[Stored entries]
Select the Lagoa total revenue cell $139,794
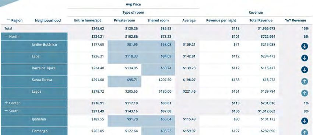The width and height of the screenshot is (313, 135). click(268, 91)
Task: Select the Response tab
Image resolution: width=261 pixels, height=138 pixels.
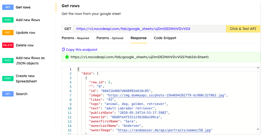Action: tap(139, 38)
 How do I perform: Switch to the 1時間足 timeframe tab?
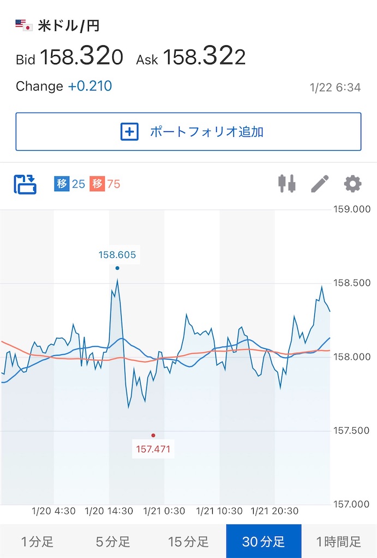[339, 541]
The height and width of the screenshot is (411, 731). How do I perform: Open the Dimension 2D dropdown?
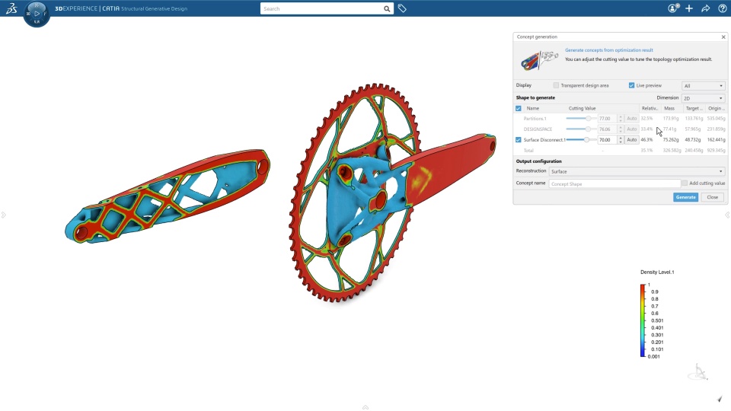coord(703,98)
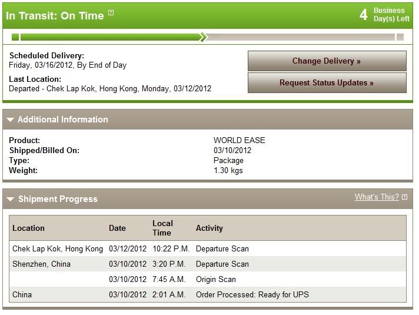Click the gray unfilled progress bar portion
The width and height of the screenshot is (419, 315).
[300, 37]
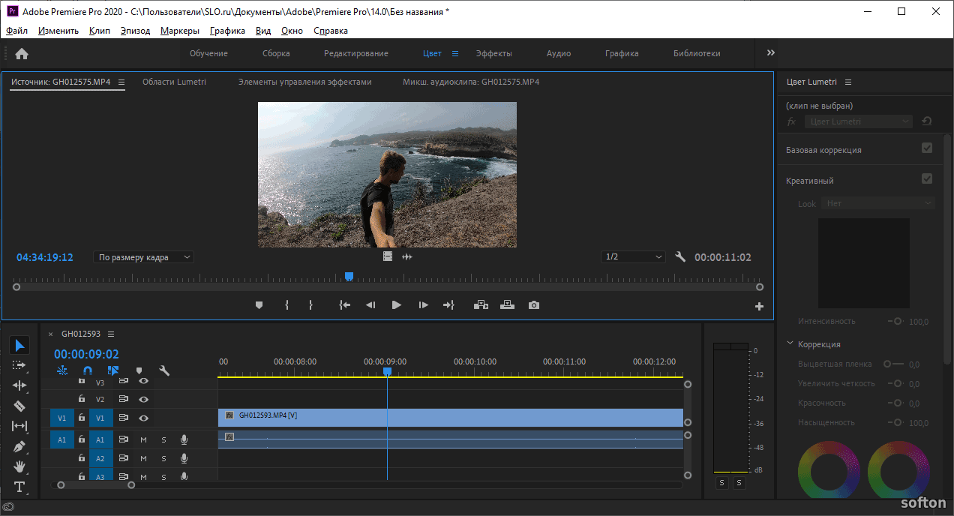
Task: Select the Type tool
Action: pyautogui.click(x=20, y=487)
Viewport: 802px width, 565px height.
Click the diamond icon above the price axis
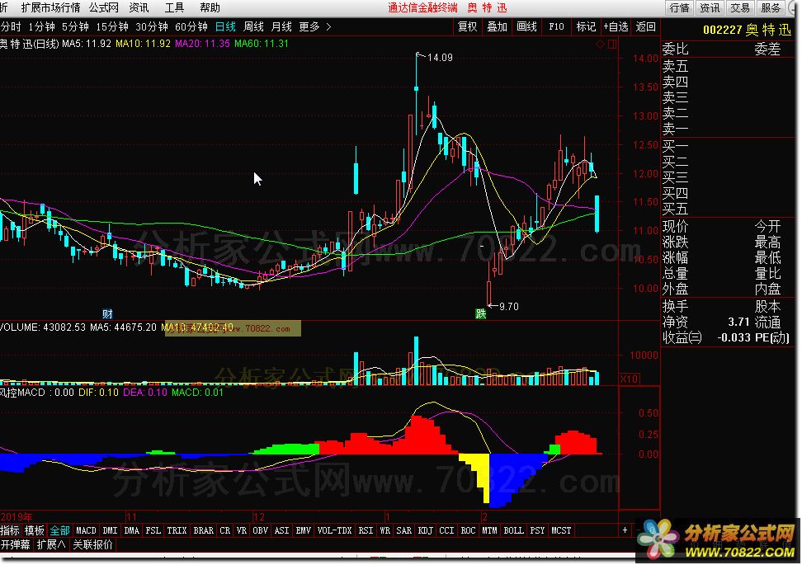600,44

▸ Work instructions:
Begin with the line containing "Image resolution: width=261" and end with the last line of the entries above. Copy those lines exactly, both ends included, and drop every picture.

▸ Answer section:
Image resolution: width=261 pixels, height=138 pixels.
Action: tap(139, 38)
 How do I perform: Switch to the 1時間足 timeframe tab?
[339, 541]
The height and width of the screenshot is (411, 731). How do I perform: Open the Dimension 2D dropdown?
coord(703,98)
Click the gray unfilled progress bar portion
The width and height of the screenshot is (419, 315).
[300, 37]
Task: Select the Type tool
Action: pyautogui.click(x=20, y=487)
Viewport: 802px width, 565px height.
Click the diamond icon above the price axis
600,44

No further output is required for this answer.